The Australian Government will not follow America's lead and leave the Paris Climate Agreement, saying the global accord can still provide "very meaningful" action to limit global warming.
The United States -- the second-largest greenhouse gas emitter in the world -- will pull out of the Paris Agreement, President Donald Trump announced early Friday morning (AEST), in fulfillment of one of his key election promises.
The Paris Climate Agreement was drawn up in December 2015, and has since been ratified by 148 member nations, encompassing over 80 per cent of the total greenhouse gas emissions worldwide. The United States' withdrawal brings that down to less than 70 per cent.
Prime Minister Malcolm Turnbull said Trump's decision was "disappointing but not at all surprising".
"Trump's position on this matter has been very, very well known," Turnbull told reporters from Singapore, where he is delivering the keynote address at the Asia Security summit later in the day.

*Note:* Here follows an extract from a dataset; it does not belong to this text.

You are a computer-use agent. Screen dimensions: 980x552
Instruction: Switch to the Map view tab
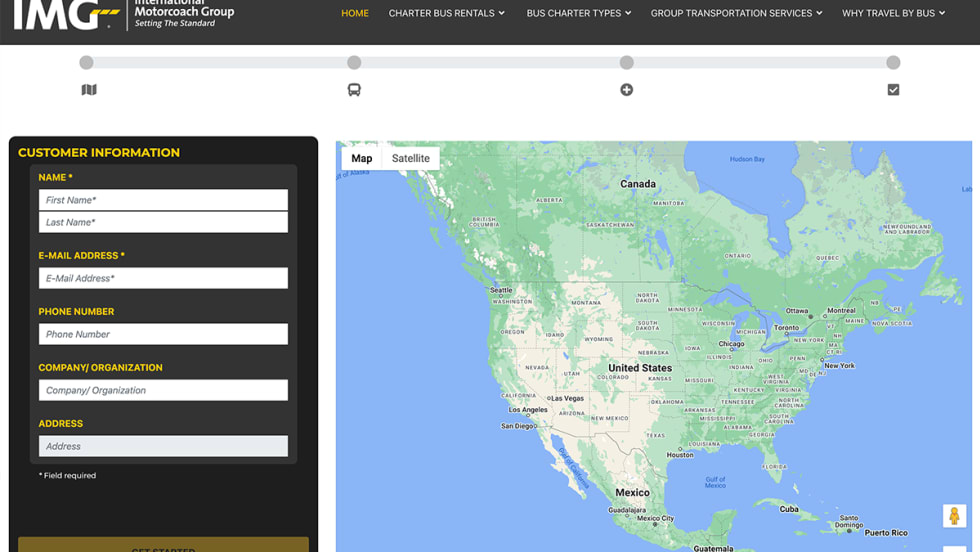coord(361,158)
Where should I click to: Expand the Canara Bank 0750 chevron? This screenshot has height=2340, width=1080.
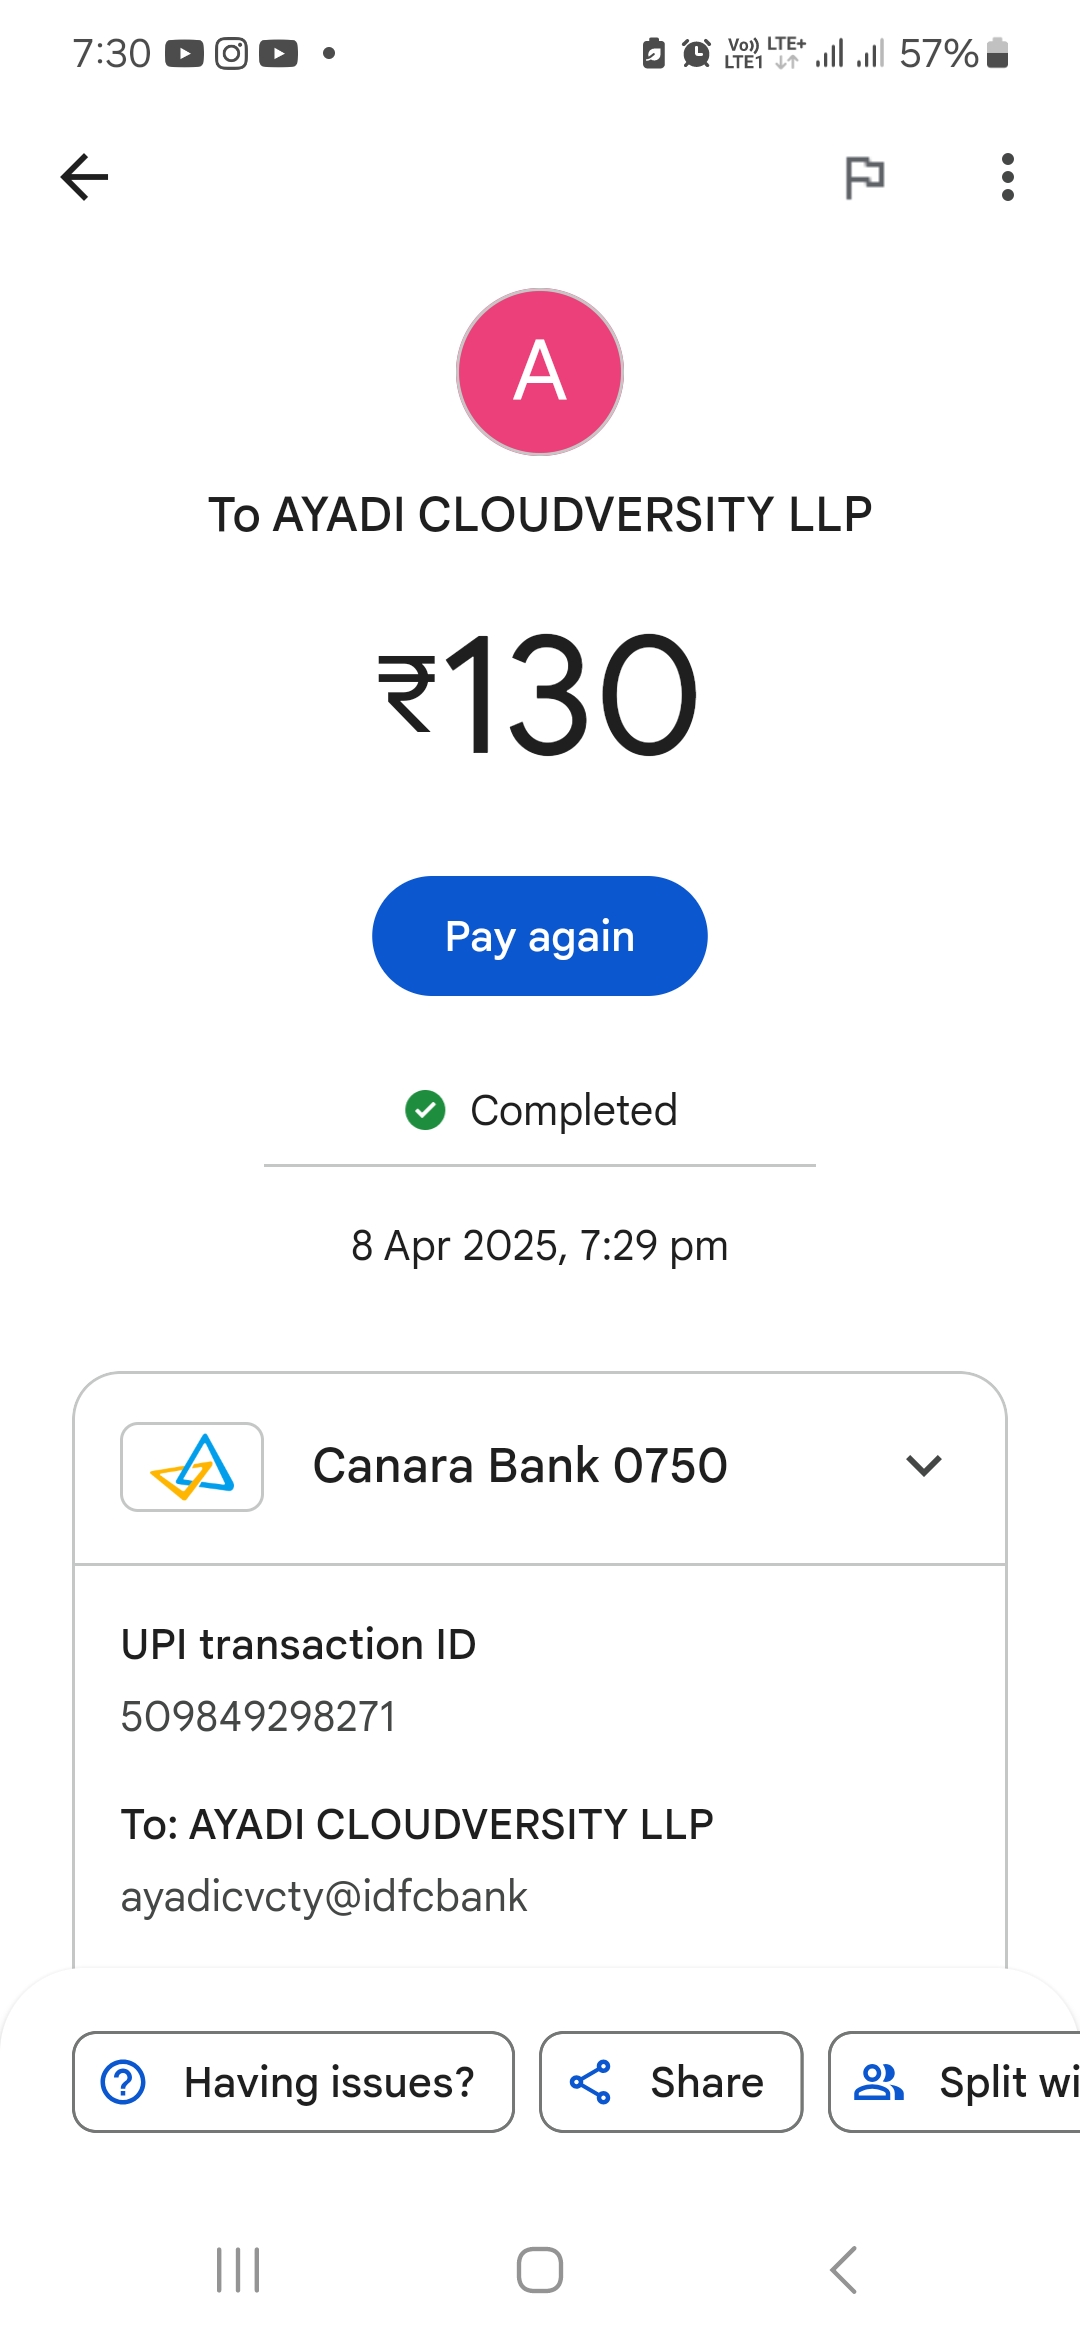pyautogui.click(x=923, y=1466)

He also reaffirmed Australia's ongoing commitment to the Accord, and suggested a more environmentally friendly energy market was inevitable, regardless of the American Government's decision.
"We would prefer the United States to remain part of the agreement. We are committed to the agreeement," he said.
"The important thing is to ensure that we maintain energy supplies that are affordable, that are reliable, secure, and that we meet our emissions targets and we are on track to do just that."
Opposition Leader Bill Shorten has called on the Australian Government to put pressure on its close ally to reconsider the decision.
"Labor is deeply disappointed by the failure of the U.S. to uphold this important international agreement," Shorten tweeted.
Labor urges the Prime Minister & the Government to press the United States to reconsider its decision on the Paris Agreement.— Bill Shorten (@billshortenmp) June 1, 2017
In a television interview early Friday, Environment Minister Josh Frydenberg steered clear of condemning the decision, instead focusing on Australia's ongoing role.
While it was "clearly preferable to have the U.S. at the table", the Paris Agreement was "still a very meaningful agreement", Frydenberg told the ABC's News Breakfast.
"We (Australia) represent about 1.3 or 1.4 per cent of the world's emissions and if you count up all those countries who have emissions production under 2 per cent, that makes up 40 per cent of the total international emissions profile. That's why what Australia does is important too."
Australia's Chief Scientist Alan Finkel said Thursday if the U.S. pulled out, "That's a blow to the accord but it's not fatal".
The current agreement commits to limiting global warming to less than two degrees above pre-industrial levels and set five-yearly targets for signatory nations.
Australia only ratified the Agreement six months ago, nearly a year after it was drawn up and weeks before Trump assumed the presidency.
Prime Minister Malcolm Turnbull told Parliament in the hours leading up to the U.S. announcement he was "committed" to the agreement, despite pressure from several members of his backbench to reassess Australia's involvement.
"We are on track to meet our targets," Turnbull said in Canberra on Thursday.
"That's our commitment -- affordable, reliable energy, and meeting our emissions reduction targets in accordance with the Paris treaty."
But independent analysis by analysis site, Climate Action Tracker, disagrees.
Australia's target in the Paris agreement is to reduce its emissions to between 26 and 28 per cent below 2005 levels by the year 2030. According to the tracker, Australia is currently on track to increase its emissions on 2005 levels by around 21 per cent.
Prominent Liberal backbencher Craig Kelly has made no secret of his support for America's withdrawal, posting on social media Thursday that he had "champagne on ice" in readiness to celebrate the announcement.
He welcomed the news on Friday morning, saying it was a good decision by the US, as the Paris Agreement did little for the environment and leaving it would boost America's economy.
"It places the US at a significant competitive disadvantage, especially against China and against Russia," he told Sky News.
"Where the US was required to make real and substantial cuts that would have harmed its economy, China was able to increase its emissions to its heart's content up to the year 2030 and then it didn't have to make any reductions whatsoever.
"I don't think it is in Australia's strategic interests to see the US weakened vis-à-vis Russia and China."
Trump has said he wants to negotiate back into the Paris Accord -- which he claimed was devised to disadvantage U.S. industry -- or come up with a new, "much better" pact, but it's not clear what the terms of such an agreement would be.